DO THIS » Copy the material word for word, from the line containing "Click the preview" down through the line containing "This screenshot has width=1118, height=684.", and leave the pictures out.

PROVIDED ENTRIES »
::::::::

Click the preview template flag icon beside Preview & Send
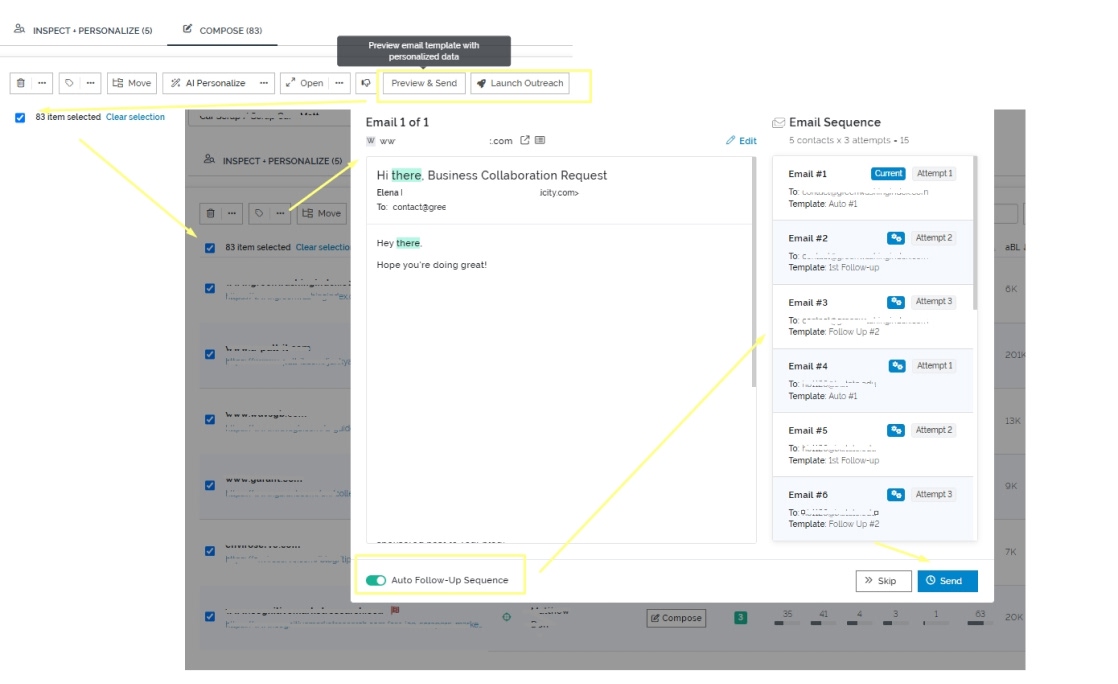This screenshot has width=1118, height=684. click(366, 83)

::::::::

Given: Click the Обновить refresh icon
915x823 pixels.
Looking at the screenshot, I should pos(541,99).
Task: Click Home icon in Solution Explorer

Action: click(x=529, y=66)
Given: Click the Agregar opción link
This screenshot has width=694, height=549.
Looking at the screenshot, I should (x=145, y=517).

::::::::

REPLY TO THE EXERCISE »
Click the preview template flag icon beside Preview & Send
This screenshot has width=1118, height=684. click(366, 83)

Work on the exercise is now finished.